(*) Ewa Procter
Photo credits: Felipe Panfili
The most famous love story of all times has been adapted into a musical! This tragedy, written by William Shakespeare between 1591 and 1595 – at the beginning of the Bard’s literary career – tells us the story of Romeo and Juliet, two teenagers who are in love, and whose death finishes by reuniting both their families: the Capuletos and the Montecchios who before this tragedy, were always fierce enemies. This play is one that had the largest number of stagings in the entire world; and these days the relationship between the two main characters is considered the archetype of juvenile love.
Back in 2016, in the June issue of “The Umbrella” (still in its printed version), I wrote about “Casa de Bonecas” (A Doll’s House). It was then that I asked my readers an important question about modernizing a play. And this was whether 21st Century audiences would prefer watching a given play staged in the way it was written, or would they accept that the text is brought to this day and age. However, keep in mind that this is by no means a new approach. I remember seeing many years ago in London one of Shakespeare’s comedies adapted to Victorian times. And obviously this was not something out of the ordinary for British audiences. It was just a novelty for me! So, the question remains here, as I will explain below.
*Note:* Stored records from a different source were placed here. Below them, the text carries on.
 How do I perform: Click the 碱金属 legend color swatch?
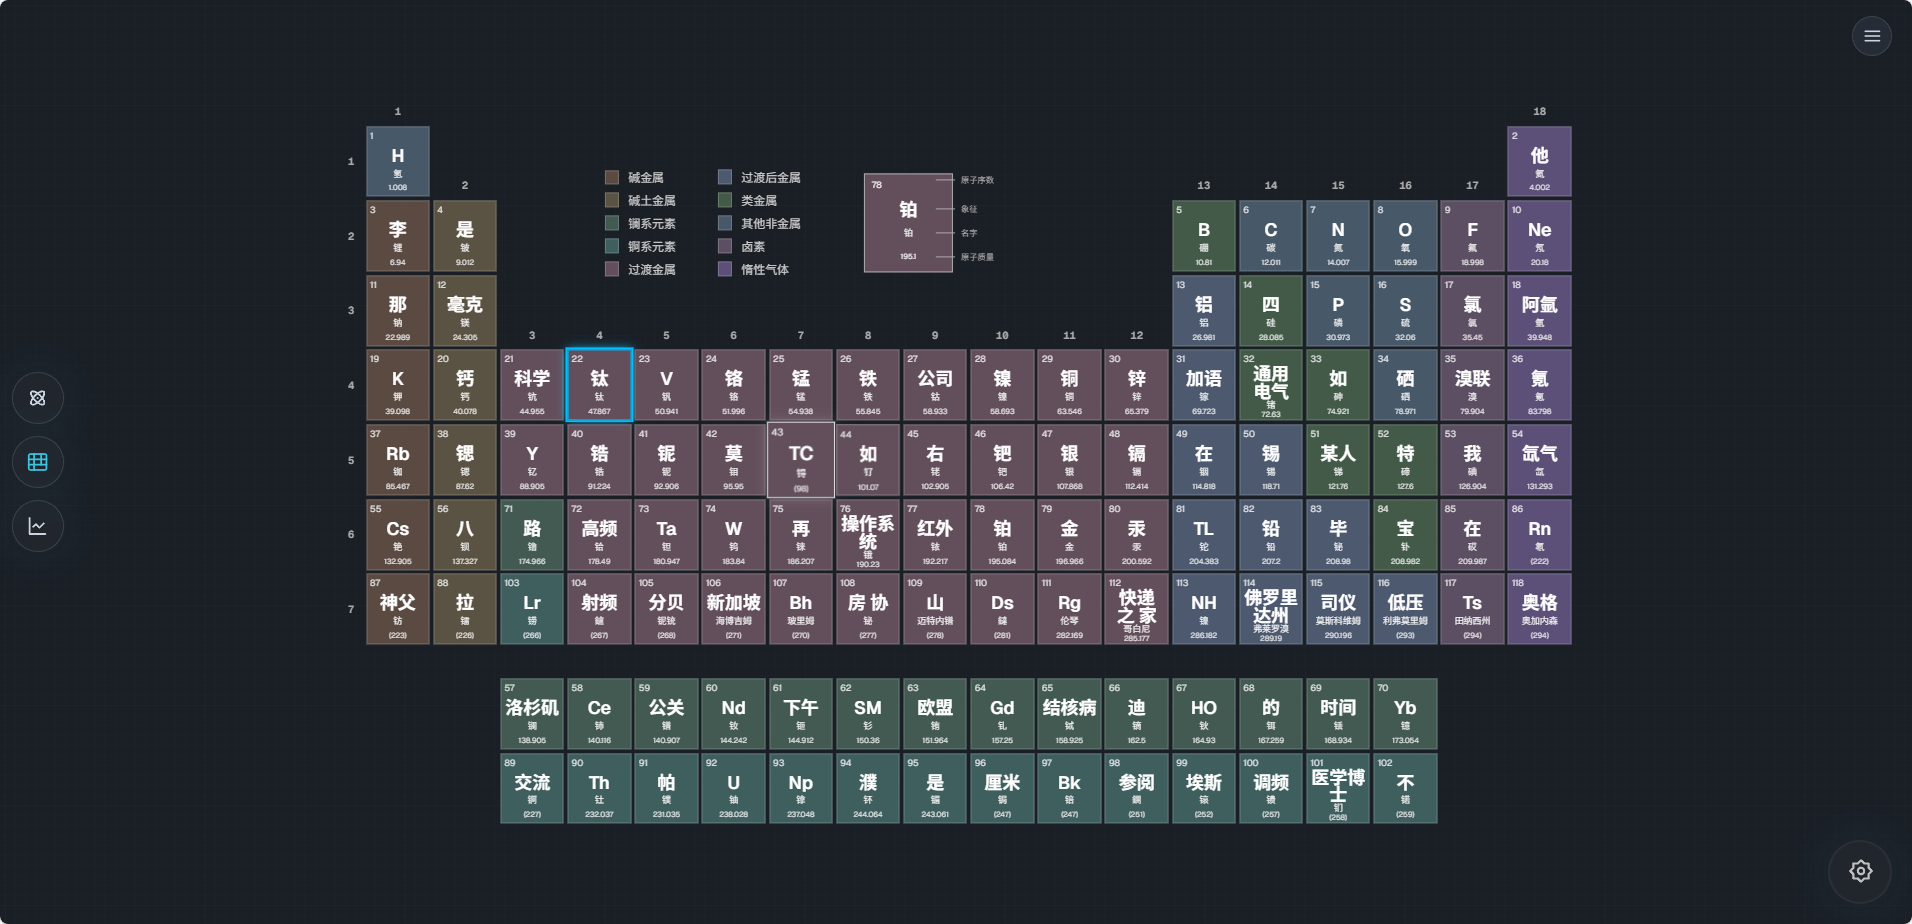click(x=612, y=177)
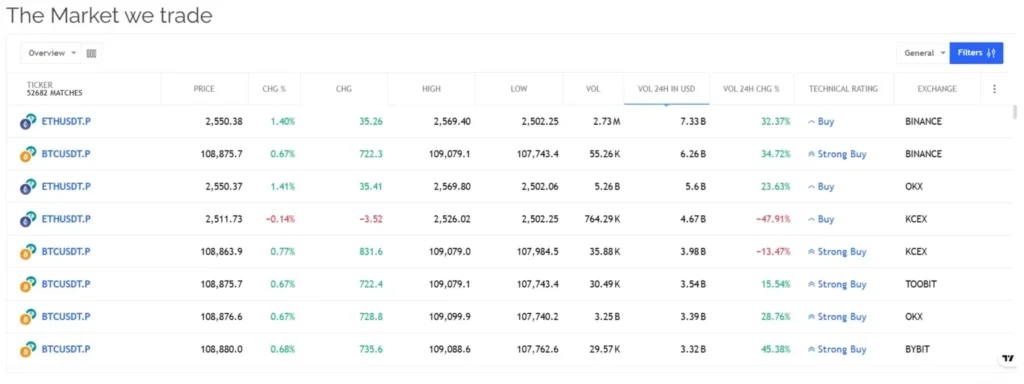Click the sliders icon on the Filters button
This screenshot has width=1024, height=384.
(x=991, y=53)
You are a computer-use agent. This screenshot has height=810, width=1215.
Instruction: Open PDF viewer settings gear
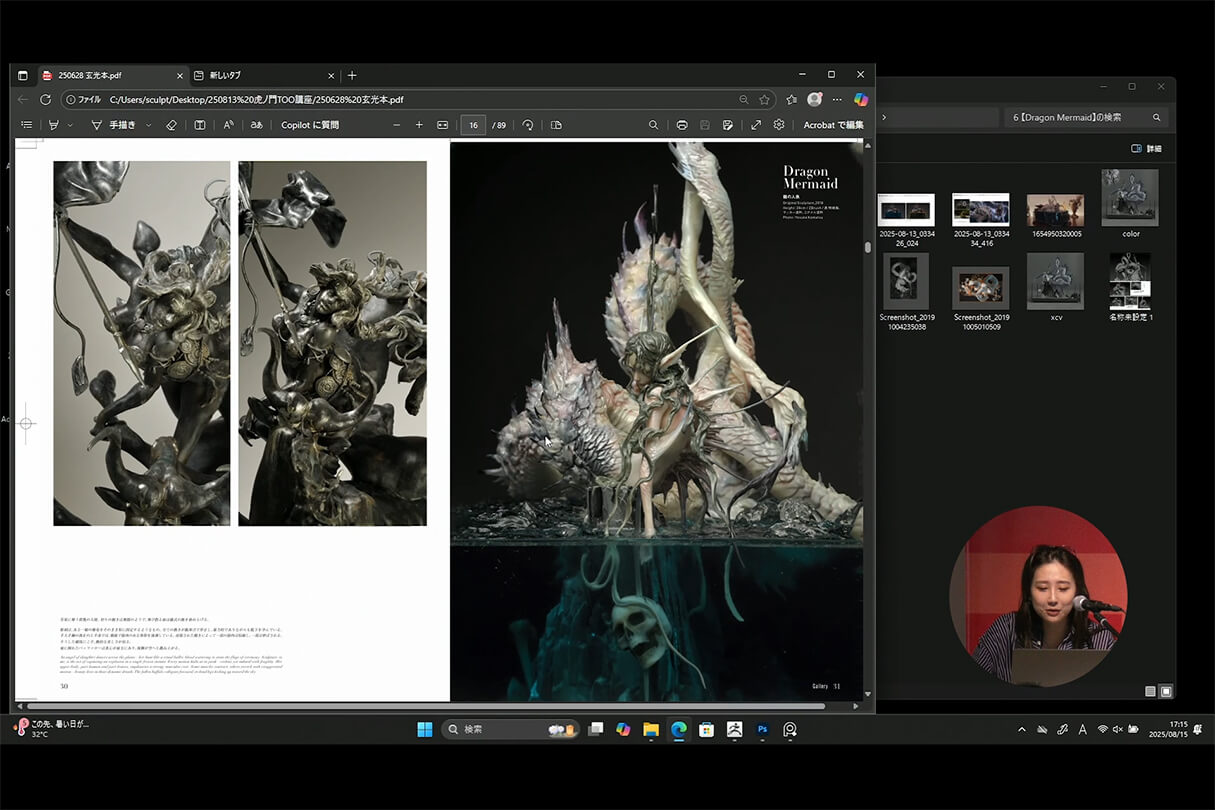point(779,125)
“Romeu & Julieta” (ao som de Marisa Monte) is not a traditional Shakespeare staging one might imagine. To begin with, here the play had its text adapted by Gustavo Gasparani and Eduardo Rieche stressing all the highlights of the original text. And it also includes musical interventions, and uses twenty-five songs that are a part of Brazilian singer Marisa Monte’s repertoire. Director Guilherme Leme Garcia says the musical is timeless, as it mixes the text written in the 1500s with music from the Twenty-First Century, together with the costumes and sets moving between those two periods of time. In a way, I would say that it is a very different and interesting manner for all the young people who enjoy Brazilian contemporary music, to get acquainted with a classic playwright.
So, in keeping with the Bard, I quote William Shakespeare (1564-1616) with some of his original lines in “Romeo and Juliet”: “Give me my Romeo: and when he shall die, Take him and cut him out in little stars, And he will make the face of heaven so fine, That all the world will be in love with night, And pay no worship to the garish sun”.
The cast of twenty-four actors and actresses bring us this famous story, one that has been staged for many generations. They are accompanied by seven musicians who play live a number of different instruments, under Claudia Elizeu, the female conductor of this musical. It would be difficult for anyone to stress any performances in this cast, as it is an ensemble that, besides acting, also sings at given moments. A curiosity: Renato Rocha who directed “Ayrton Senna, O Musical” has now taken the responsibility of preparing the actors for the sword fights that are part of this “Romeu & Julieta”. Rocha has worked for a long time with the Royal Shakespeare Company. Everybody knows the RSC, so it would be useless for me to introduce their work to any of you!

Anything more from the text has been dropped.